**Work request**
Extend the blog post about RDM Embedded 10.0 below, picking up right after its last sentence.

**Exercise text**

Chief Technology Officer, Randy Merilatt, discusses the ins and outs of RDM Embedded 10.0. As one of the original developers of the project, Randy talks about new core API functions, RDMe’s addition of SQL and more.

Before I fully take on the CTO role, I am still in the process of discharging my final responsibilities as the principal developer of the new SQL for RDM Embedded (RDMe). In this blog article, I want to relate some of the experiences I have had as a software engineer who uses RDMe. Now, granted, I am not what one would consider an objective user. I am unabashedly biased. Moreover, I am an expert in the use of RDMe. After all, I was one of the original developers of the product. However, I have had no engineering involvement in its development for many years now and am now a user of the product of the engineering effort of others. So, what I am about to share is true and I do not exaggerate.

**Supplied material**
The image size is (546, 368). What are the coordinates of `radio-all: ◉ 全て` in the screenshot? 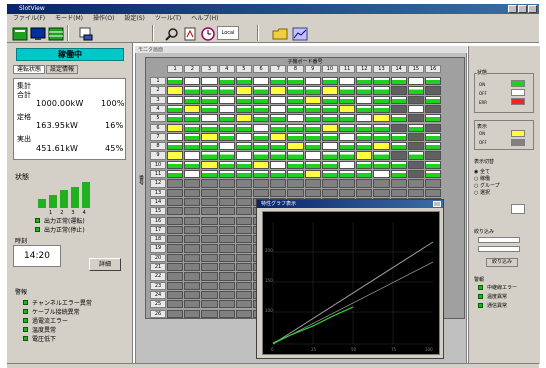 It's located at (504, 172).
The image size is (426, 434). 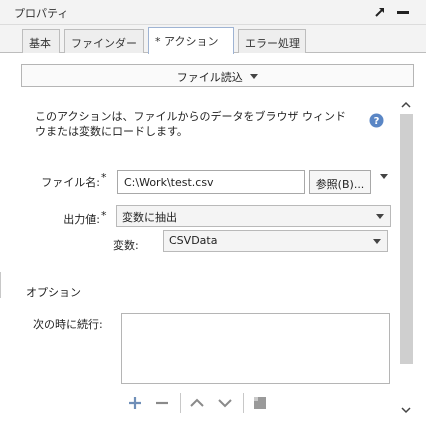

**Response area**
SQL is essentially just an RDMe application program. While we have added some new core API functions to the RDMe runtime in order to support the needs of SQL, those new functions will be available to all users so that there is nothing that SQL utilizes from RDMe that is not available to everyone. Since, at the time of this writing, SQL is still under development, I must state that my use of RDMe has been primarily in a test and debug mode. That’s not to say that there hasn’t been some intensive RDMe use, however, as one of the example databases that is referenced in the new SQL User’s Guide contains several tables (record types) each containing well over 100,000 rows (record occurrences). To give you some idea of the breadth of RDMe runtime usage, the table at the end of this article shows all of the core API functions that are used in SQL. SQL also uses many of the RDMe PSP (Platform Support Package) functions.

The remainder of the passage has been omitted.